**SOURCE EXTRACT:**

His Dad Would Interview Him on His Show As a Kid
When Letterman asked whether or not his dad's performative background was what got him into acting, Clooney revealed that he used to go into the prop room at the station and put on these outfits like a Leprechaun costume or the Easter Bunny, and then his father would interview him on the show in these suits.
"I'm literally like, eight, and I've got a leprechaun outfit on and my dad goes, "'So, St. Patrick, it's a big day, for you right?'" Clooney recounted, and he would respond in character. But he really learned his acting chops at his parents' perennial cocktail parties where, at the age of 8, he loved to tell the punchline to his father's jokes.
He Grew Up Around Some Incredible Women
His aunt, Rosemary Clooney, was a famous singer who was on the cover of Time magazine, but he didn't get to spend much time with her. But he does remember when she came down to do a show with three other famous women in show business, all of whom were sassy old broads (Clooney emphasizes that was their term, not his).
Clooney doesn't specify his age, but he says that his aunt asked him to drive them all to Kentucky for a show, and he was working in tobacco fields for $3.33 an hour, so he must have been in college (and, also, in a Steinbeck novel). They'd down entire bottles of vodka and drive home in their sequin gowns and tell him, "Pull over, I gotta take a whizz," and just pull one leg out of the car to go, while saying, "Don't turn around, George, you'll learn too much about the aging process."
"I got a real education from these women," Clooney laughed.
He's Hosting an Iraqi Refugee
The Clooneys don't just talk about helping people, they get involved in deeply personal ways. One of the big surprises of the show was that Amal, George, and his parents decided to sponsor Hazim Avdal, a Yazidi refugee fleeing ISIS.
"I remember being so struck by his courage but also just this amazing spirit and how he spoke about even after everything he'd lost, he spoke about a desire for justice, not revenge," Amal said. "He spoke about his dream of one day studying in the U.S. and I know we all had the same thought which was, well, maybe there's something we can do to help with that." He is now a student at the University of Chicago and living close to Clooney's parents, in a stunning lake house that'll make you drool.
He Wanted to Be a Baseball Player
Before acting, Clooney's first love was baseball, and according to him, he could really play. In 1977, when he was just 16, he tried out for the World Series champion Reds, who were in Ohio scouting the best baseball players at different high schools.

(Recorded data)
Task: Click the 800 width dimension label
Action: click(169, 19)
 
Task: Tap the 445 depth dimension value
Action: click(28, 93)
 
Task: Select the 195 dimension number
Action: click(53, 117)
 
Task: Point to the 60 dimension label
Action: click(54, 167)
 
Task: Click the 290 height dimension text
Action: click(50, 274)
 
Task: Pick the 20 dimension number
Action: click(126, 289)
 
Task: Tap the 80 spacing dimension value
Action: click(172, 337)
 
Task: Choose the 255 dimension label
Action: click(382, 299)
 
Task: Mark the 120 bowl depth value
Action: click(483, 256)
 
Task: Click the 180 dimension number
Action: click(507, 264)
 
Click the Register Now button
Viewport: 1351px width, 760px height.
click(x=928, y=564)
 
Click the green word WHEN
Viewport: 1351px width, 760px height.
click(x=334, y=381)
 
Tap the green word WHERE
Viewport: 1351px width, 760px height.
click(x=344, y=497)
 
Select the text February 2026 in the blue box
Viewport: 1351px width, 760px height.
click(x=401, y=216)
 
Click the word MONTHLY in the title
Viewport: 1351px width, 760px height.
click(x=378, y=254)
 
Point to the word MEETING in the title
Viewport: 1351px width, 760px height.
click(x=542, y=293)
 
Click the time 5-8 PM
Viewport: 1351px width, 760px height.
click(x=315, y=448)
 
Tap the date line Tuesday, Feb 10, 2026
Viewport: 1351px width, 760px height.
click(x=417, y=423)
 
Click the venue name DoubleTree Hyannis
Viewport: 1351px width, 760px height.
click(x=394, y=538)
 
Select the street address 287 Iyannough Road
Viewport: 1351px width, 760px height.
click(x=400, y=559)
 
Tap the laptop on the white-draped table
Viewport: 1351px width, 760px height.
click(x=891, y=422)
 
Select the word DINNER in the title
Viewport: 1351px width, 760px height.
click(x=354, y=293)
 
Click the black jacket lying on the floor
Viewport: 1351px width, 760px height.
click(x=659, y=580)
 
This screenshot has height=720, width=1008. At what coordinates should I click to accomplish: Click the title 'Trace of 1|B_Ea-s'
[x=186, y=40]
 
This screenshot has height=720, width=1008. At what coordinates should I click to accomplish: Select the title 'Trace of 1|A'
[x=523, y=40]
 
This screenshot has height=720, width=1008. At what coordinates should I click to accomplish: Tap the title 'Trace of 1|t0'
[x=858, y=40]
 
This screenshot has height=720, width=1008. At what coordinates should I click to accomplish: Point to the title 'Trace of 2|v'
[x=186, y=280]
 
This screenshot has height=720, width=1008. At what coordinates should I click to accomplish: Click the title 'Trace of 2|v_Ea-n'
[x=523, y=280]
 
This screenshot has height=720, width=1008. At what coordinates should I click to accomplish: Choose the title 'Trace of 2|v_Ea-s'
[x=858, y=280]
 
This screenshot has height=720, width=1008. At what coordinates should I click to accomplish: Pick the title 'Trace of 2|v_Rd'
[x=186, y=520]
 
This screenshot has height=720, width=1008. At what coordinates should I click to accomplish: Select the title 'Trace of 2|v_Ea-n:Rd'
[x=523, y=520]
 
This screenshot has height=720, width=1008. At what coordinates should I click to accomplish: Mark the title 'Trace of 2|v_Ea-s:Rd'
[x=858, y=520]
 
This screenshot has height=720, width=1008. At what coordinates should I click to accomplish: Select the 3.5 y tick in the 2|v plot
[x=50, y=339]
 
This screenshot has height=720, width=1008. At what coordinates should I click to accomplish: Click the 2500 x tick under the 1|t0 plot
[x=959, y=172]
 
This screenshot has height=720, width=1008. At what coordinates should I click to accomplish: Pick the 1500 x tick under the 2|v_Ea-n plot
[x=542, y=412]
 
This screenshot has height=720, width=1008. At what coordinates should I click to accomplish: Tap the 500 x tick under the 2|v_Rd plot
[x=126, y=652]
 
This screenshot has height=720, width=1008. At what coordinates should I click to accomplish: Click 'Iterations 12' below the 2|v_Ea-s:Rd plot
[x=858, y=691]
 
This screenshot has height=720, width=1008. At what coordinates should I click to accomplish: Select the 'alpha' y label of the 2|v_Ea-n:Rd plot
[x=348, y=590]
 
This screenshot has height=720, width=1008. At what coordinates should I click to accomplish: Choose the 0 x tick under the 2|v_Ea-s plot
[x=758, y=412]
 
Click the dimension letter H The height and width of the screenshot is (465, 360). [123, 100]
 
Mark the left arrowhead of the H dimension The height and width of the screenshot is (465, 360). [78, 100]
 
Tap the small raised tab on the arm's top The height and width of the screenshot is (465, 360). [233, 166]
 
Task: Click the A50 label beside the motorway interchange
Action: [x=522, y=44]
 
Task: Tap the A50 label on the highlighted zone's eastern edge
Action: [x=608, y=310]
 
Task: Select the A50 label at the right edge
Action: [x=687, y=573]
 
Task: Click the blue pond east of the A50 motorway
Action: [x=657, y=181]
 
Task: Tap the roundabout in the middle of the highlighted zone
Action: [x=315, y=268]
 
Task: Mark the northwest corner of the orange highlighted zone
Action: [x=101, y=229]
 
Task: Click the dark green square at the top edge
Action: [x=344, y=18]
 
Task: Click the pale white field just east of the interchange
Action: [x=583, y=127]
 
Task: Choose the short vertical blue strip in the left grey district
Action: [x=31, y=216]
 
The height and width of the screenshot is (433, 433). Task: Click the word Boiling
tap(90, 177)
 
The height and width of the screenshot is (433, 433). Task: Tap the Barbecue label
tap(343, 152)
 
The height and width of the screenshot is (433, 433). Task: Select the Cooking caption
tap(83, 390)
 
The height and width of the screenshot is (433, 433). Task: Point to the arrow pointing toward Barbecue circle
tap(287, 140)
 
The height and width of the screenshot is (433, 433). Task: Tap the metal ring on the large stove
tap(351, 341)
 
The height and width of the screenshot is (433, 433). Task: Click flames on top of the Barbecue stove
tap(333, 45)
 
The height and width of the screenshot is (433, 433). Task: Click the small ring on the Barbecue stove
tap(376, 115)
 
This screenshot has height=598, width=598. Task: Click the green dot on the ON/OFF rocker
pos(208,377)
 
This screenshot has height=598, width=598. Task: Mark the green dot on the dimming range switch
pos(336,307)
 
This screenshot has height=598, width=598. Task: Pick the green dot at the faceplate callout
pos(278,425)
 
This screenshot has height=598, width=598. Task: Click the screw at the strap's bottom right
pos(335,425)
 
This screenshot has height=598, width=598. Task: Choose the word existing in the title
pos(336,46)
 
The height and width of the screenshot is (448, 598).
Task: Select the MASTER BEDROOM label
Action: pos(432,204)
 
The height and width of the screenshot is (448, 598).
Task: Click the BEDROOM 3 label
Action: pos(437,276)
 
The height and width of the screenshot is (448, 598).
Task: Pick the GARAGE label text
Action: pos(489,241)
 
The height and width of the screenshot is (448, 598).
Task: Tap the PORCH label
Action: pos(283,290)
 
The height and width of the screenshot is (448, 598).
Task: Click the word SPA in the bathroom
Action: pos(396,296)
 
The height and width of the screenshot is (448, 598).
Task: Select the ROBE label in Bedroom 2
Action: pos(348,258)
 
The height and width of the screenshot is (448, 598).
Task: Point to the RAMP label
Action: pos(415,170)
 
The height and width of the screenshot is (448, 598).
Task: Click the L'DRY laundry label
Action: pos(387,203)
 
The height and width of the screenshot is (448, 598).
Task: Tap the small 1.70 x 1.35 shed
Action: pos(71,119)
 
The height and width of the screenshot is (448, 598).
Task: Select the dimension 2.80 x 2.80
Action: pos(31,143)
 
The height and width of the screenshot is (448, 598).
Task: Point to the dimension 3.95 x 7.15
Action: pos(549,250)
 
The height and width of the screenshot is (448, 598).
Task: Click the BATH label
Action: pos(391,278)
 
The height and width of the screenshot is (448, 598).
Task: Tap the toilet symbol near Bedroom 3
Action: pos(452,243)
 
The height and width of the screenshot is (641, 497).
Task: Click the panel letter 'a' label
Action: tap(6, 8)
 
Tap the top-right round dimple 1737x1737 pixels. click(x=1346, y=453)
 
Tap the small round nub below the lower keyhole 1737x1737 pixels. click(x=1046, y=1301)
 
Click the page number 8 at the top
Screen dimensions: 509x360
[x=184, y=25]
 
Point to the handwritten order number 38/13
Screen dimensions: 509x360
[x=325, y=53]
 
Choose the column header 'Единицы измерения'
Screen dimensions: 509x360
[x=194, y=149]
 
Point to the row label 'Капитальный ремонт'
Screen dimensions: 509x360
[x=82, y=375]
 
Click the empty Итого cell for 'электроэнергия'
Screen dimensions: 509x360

**TASK PROMPT:** Rewrite the passage of the Clooney article that begins at the words "He's Hosting an" and stops after "refugee fleeing ISIS.", substituting "support" for "sponsor".

**CORRECT ANSWER:**
He's Hosting an Iraqi Refugee
The Clooneys don't just talk about helping people, they get involved in deeply personal ways. One of the big surprises of the show was that Amal, George, and his parents decided to support Hazim Avdal, a Yazidi refugee fleeing ISIS.